EXTRACTED RECORDS Start Marker
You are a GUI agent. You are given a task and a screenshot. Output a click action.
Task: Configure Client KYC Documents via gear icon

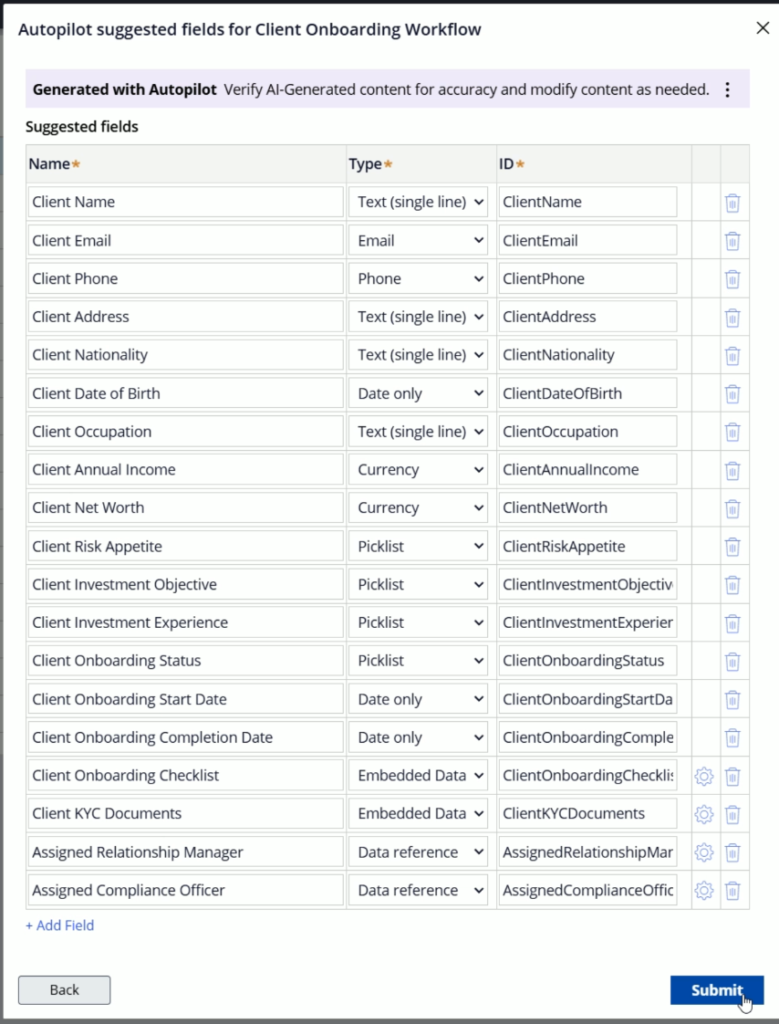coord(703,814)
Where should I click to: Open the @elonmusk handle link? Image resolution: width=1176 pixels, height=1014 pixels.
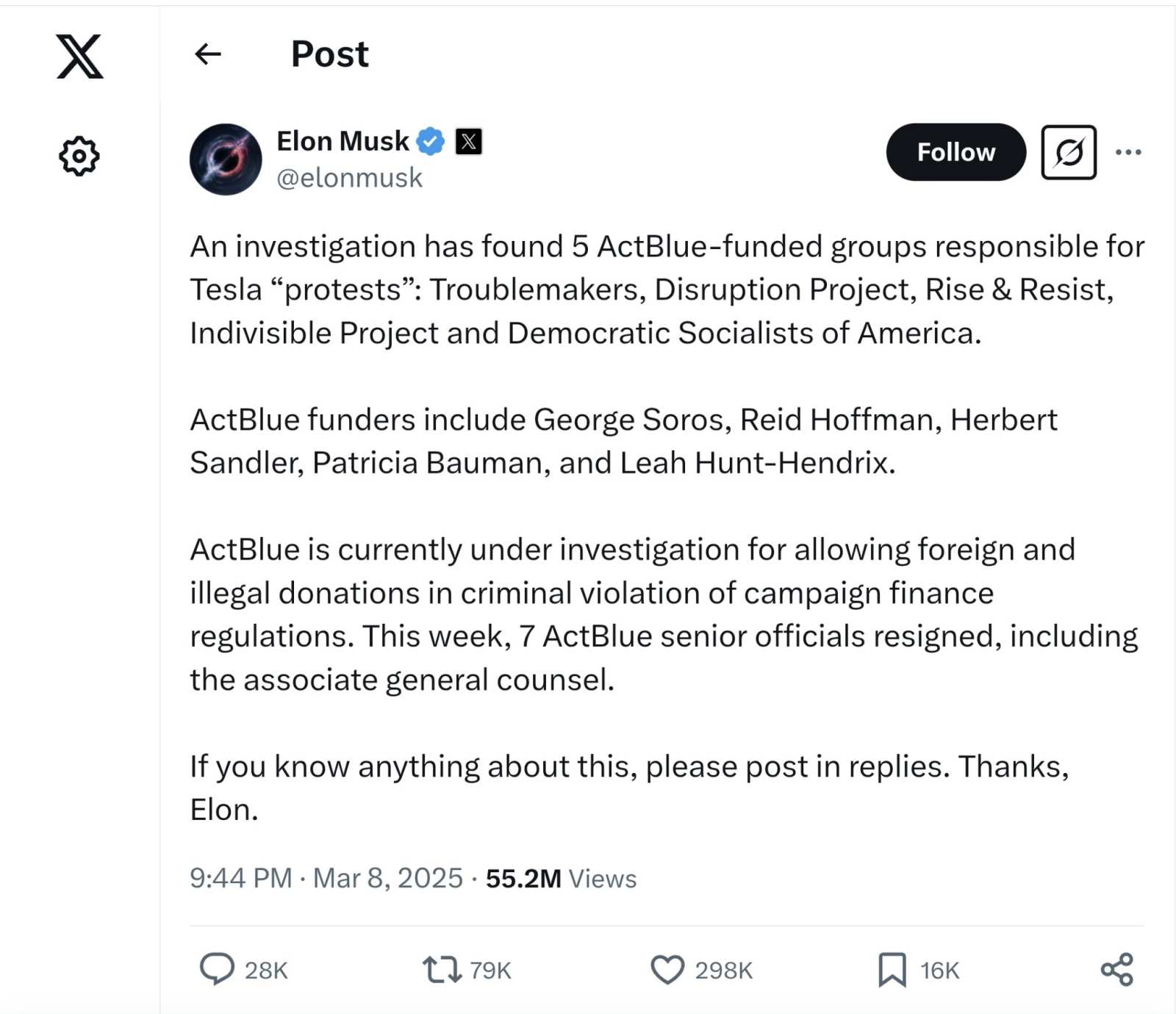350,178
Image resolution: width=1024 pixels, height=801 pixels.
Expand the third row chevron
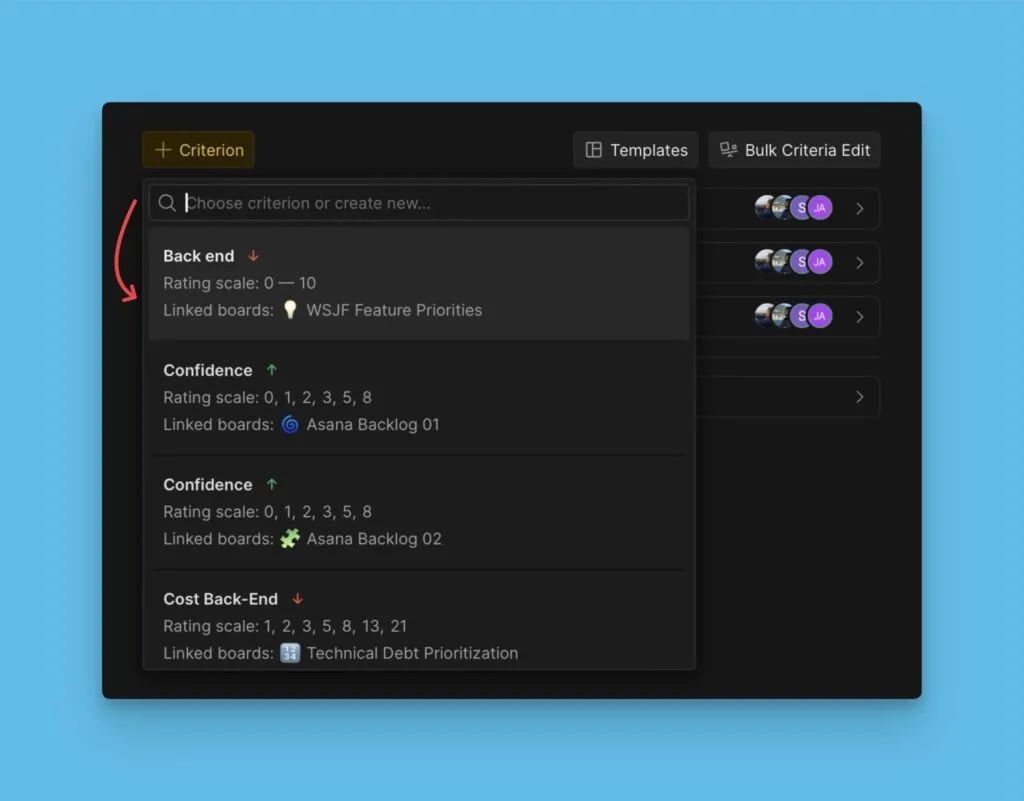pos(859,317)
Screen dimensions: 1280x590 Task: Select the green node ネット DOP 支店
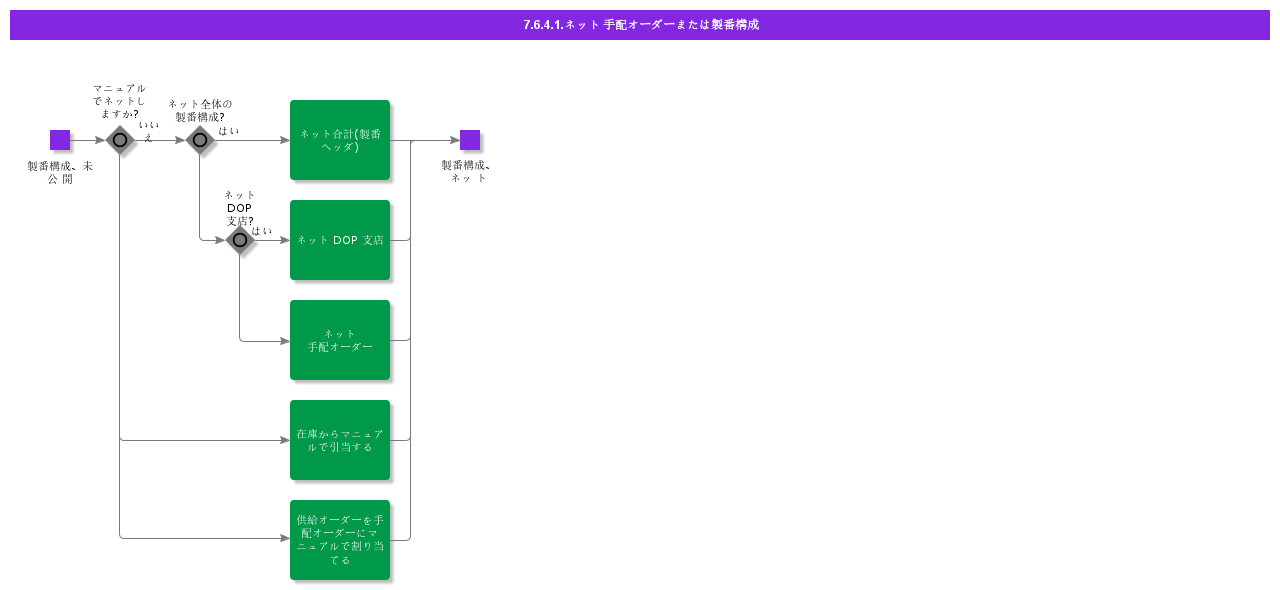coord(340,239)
EXTRACTED RECORDS End Marker
## WORK TO COMPLETE
Give back every line of the material above word for word, leaving out the pictures.

## ANSWER FOR THIS EXERCISE
You are a GUI agent. You are given a task and a screenshot. Output a click action.
Task: Configure Client KYC Documents via gear icon

coord(703,814)
Where should I click to: Open the @elonmusk handle link? Image resolution: width=1176 pixels, height=1014 pixels.
350,178
Image resolution: width=1024 pixels, height=801 pixels.
Expand the third row chevron
pos(859,317)
Screen dimensions: 1280x590 Task: Select the green node ネット DOP 支店
coord(340,239)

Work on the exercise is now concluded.